Bungled storage upgrade led to Google cloud brownout
Credentials copied to new storage, but software looked for the old storage
Google's 'fessed up to another bungle that browned-out its cloud.
The incident in question meant Google App Engine applications “ received errors when issuing authenticated calls to Google APIs over a period of 17 hours and 3 minutes.”
The cause, Google says was that its “... engineers have recently carried out a migration of the Google Accounts system to a new storage backend, which included copying API authentication service credentials data and redirecting API calls to the new backend.”
“To complete this migration, credentials were scheduled to be deleted from the previous storage backend.”
You can guess what came next, namely “a software bug” that meant “the API authentication service continued to look up some credentials, including those used by Google App Engine service accounts, in the old storage backend. As these credentials were progressively deleted, their corresponding service accounts could no longer be authenticated.”

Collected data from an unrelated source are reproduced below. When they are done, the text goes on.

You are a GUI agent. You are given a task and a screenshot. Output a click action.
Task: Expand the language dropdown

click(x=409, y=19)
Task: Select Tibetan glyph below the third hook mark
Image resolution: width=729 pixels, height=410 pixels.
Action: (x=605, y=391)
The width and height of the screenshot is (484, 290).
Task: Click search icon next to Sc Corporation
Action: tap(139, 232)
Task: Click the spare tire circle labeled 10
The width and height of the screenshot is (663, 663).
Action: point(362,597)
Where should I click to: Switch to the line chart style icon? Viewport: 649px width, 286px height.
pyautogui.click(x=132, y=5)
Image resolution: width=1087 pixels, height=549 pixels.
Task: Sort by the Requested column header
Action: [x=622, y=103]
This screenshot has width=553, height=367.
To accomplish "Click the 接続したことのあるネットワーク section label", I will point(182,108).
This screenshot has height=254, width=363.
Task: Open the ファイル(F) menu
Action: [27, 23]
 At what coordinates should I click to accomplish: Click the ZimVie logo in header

Google's again promised to review its processes to make sure things like this don't happen again, and again said “Our customers rely on us to provide a superior service and we regret we did not live up to expectations in this case.”
Nor in the case when a single case-sensitive variable name took down some of the company's cloud. Or the many other brownouts and errors the company's reported this year.
Google does publish rather more detailed error reports than its rivals, often when a small portion of its customers are affected. While doing so is laudable, it also reveals simple mistakes are more often the problem rather than lightning strikes. Incoming cloud czarina Diane Greene has an interesting gig ahead of her. ®